1 Introduction

Deaf and hard-of-hearing (DHH) people have difficulty obtaining auditory information. There are several technologies that have been developed to address this problem, including hearing aids, cochlear implants, and subtitles. Furthermore, as a social issue, various efforts and technologies are becoming more common to ensure accessibility for persons with disabilities.

Automatic speech recognition (ASR) is a typical example of a technology for people with deafness.
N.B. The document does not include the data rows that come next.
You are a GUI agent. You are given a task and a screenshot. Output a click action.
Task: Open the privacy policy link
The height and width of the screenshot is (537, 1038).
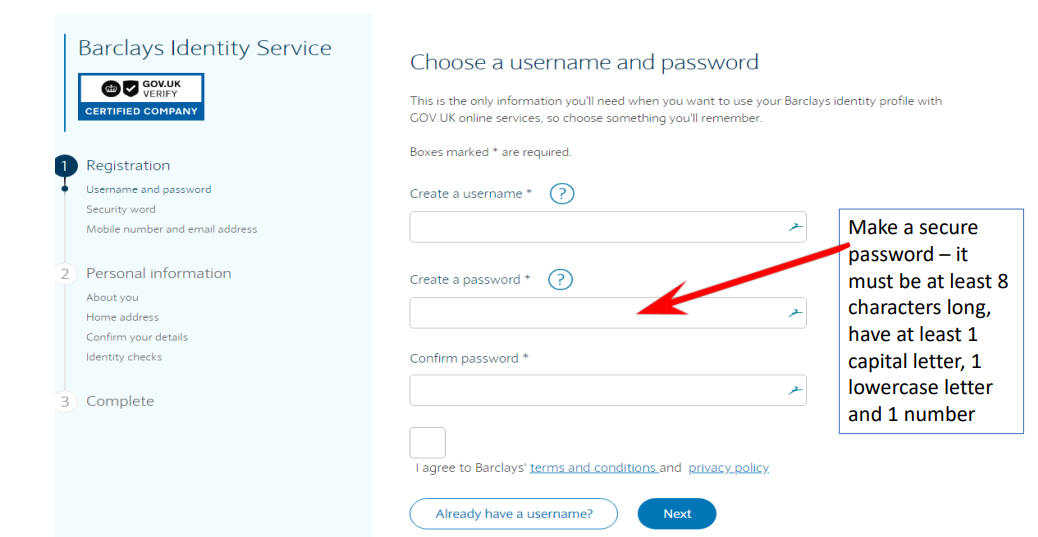(728, 468)
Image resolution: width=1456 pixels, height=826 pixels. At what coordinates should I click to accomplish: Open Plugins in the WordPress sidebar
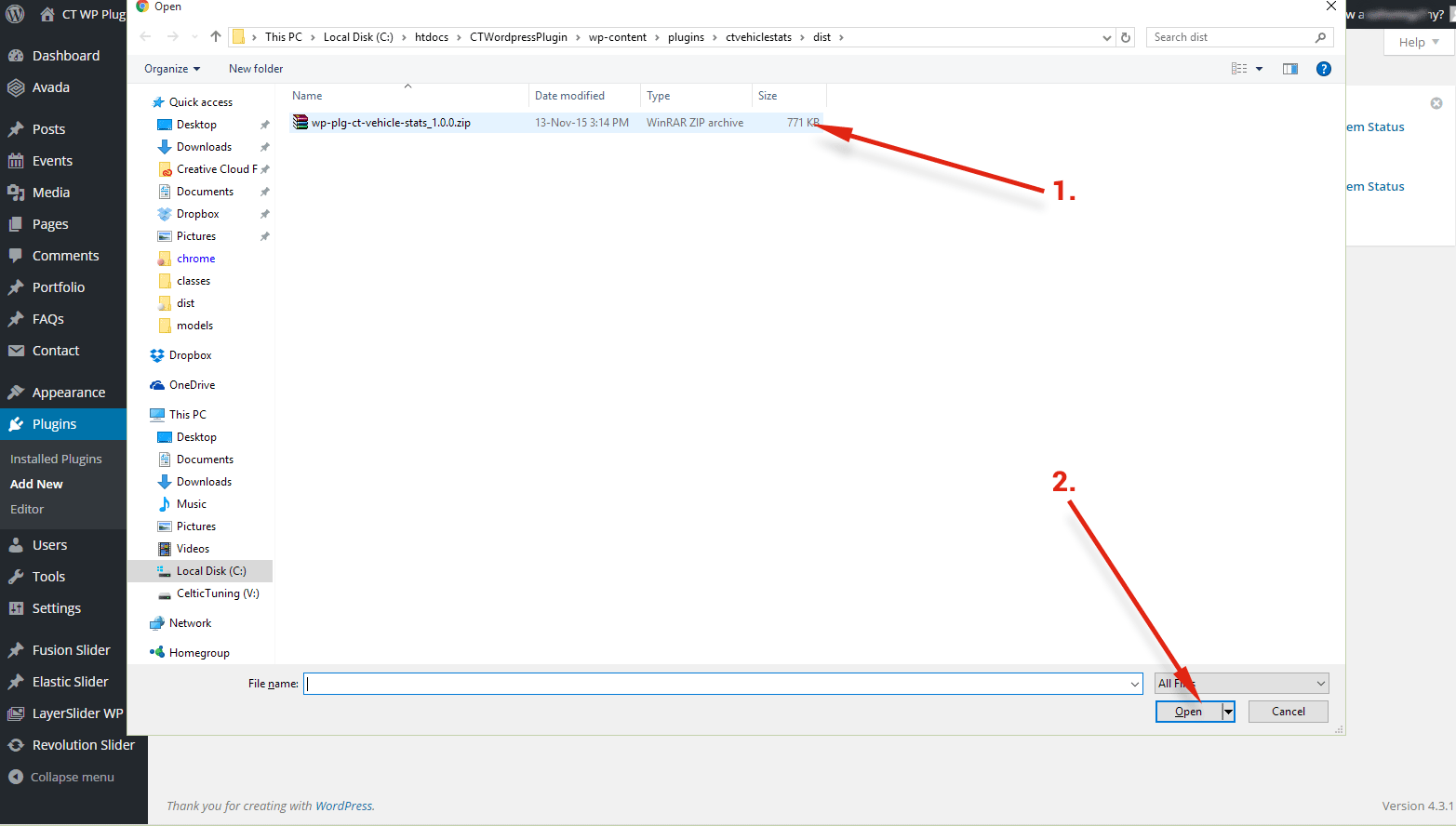point(54,424)
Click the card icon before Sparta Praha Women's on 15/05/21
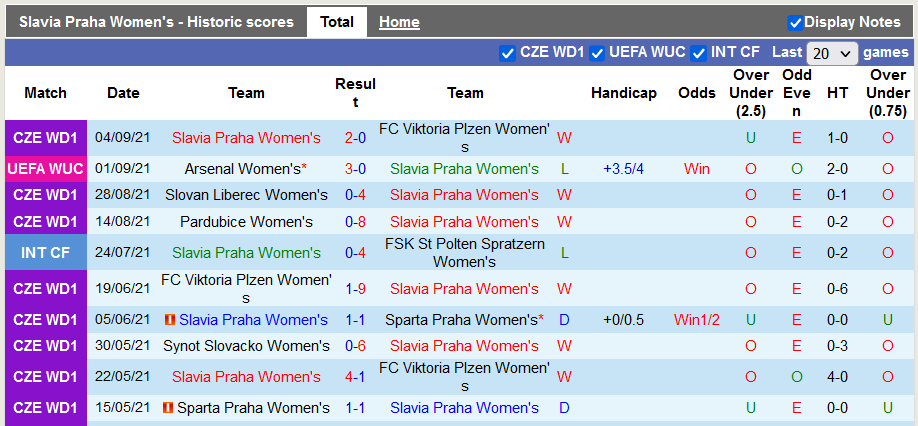This screenshot has width=918, height=426. [x=168, y=408]
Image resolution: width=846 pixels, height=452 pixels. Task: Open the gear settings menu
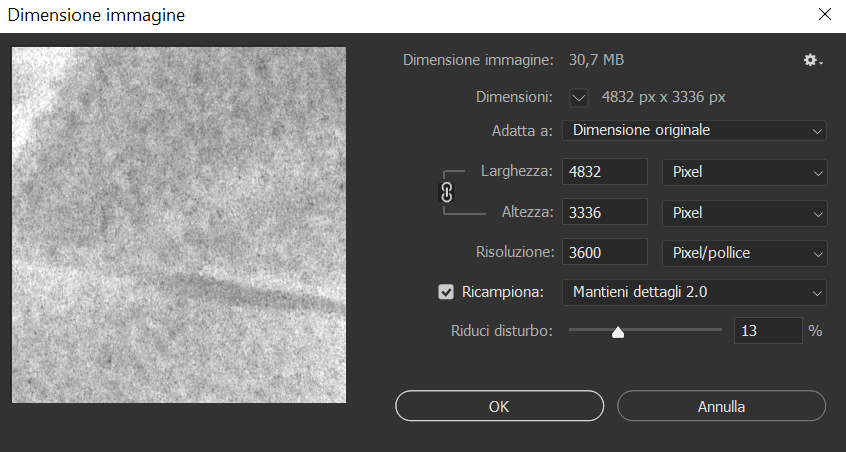coord(813,60)
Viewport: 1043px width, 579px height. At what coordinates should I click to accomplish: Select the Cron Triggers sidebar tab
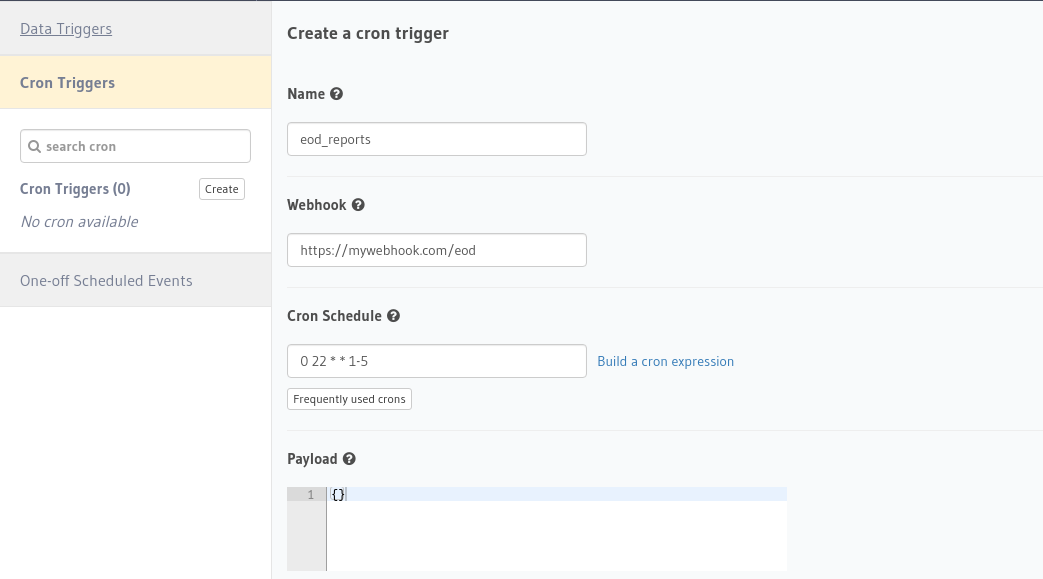(x=136, y=83)

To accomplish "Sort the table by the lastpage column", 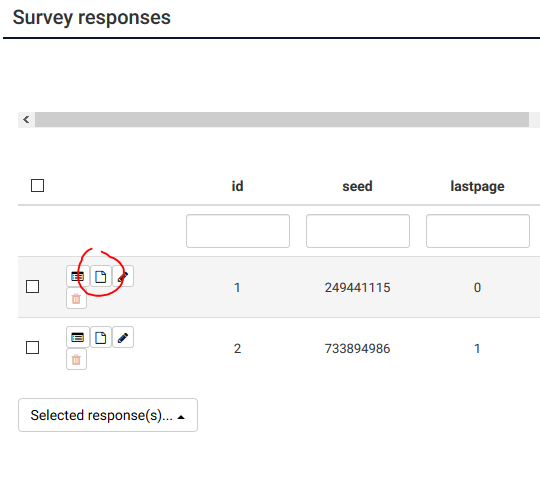I will (x=477, y=186).
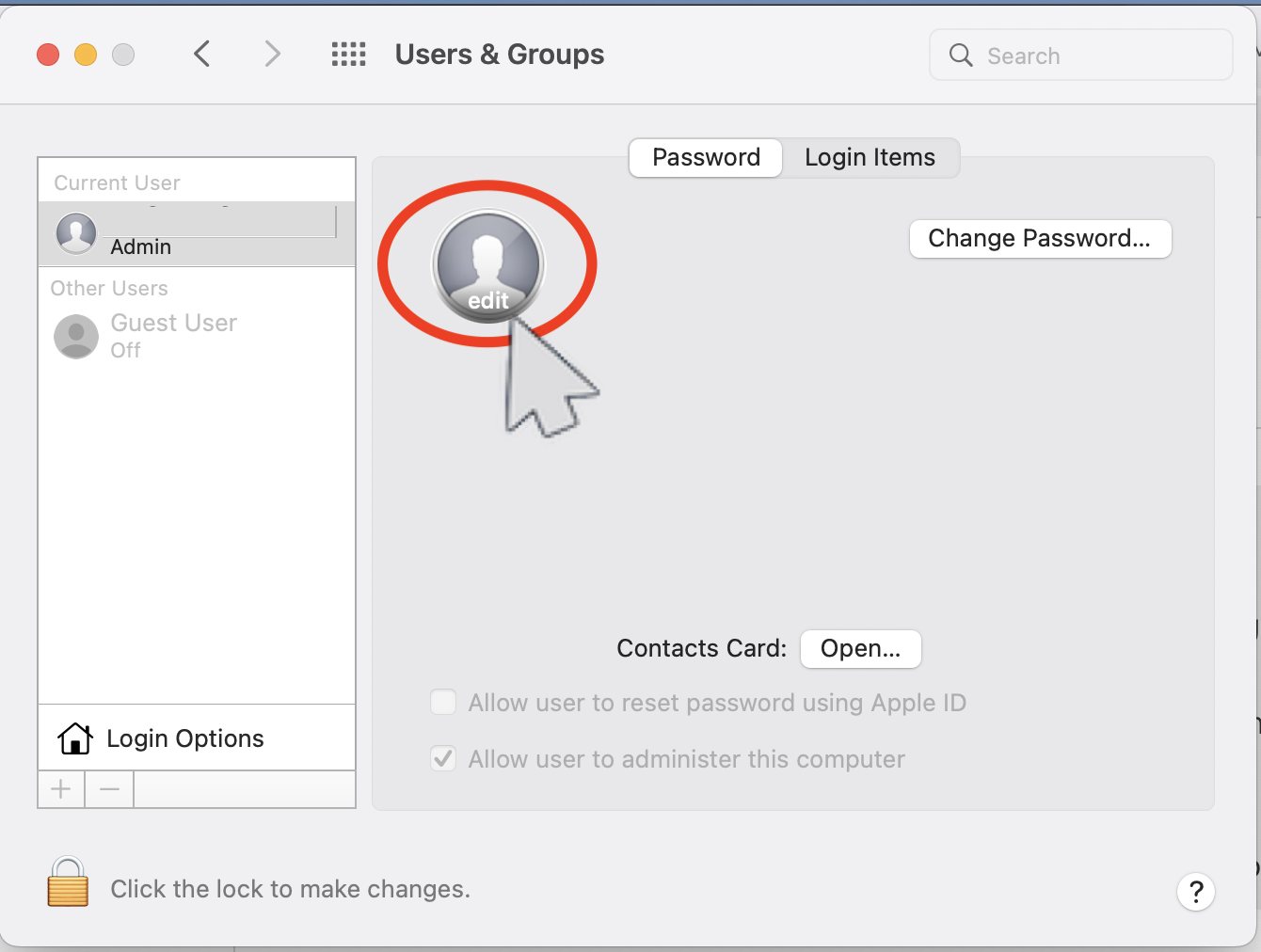Image resolution: width=1261 pixels, height=952 pixels.
Task: Open the Contacts Card
Action: click(x=860, y=648)
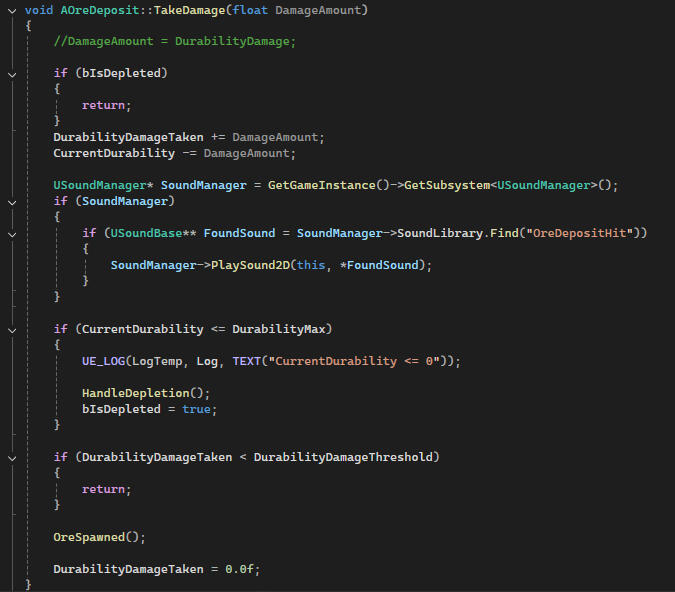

ASR has long been considered a universal access method for audio information [21]. The introduction of such technology has been attempted in the field of education [1], and user studies have been conducted to explore how DHH people use and benefit from ASR [6, 7, 9]. Research has also been conducted on DHH people to freely utilize speech recognition in more varied settings than the classroom [12, 22]. In recent years, research into text conversion using ASR on mobile devices has increased [5, 10], and studies have been actively conducted on the use of augmented reality (AR) devices for displaying captions [4, 16, 17].

However, there are restrictions specific to the method of real-time captioning by ASR using such mobile and AR devices. For example, when communicating using a mobile device, the facial expressions of the conversation partner cannot be properly attended to by the DHH person because the mobile device must be viewed to see the result of speech recognition. When using an AR device, DHH people can see the speech-recognized text while looking at the other person’s facial expressions. However, the speaker cannot confirm whether the system has misrecognized their words, and it may occur a discrepancy in communication.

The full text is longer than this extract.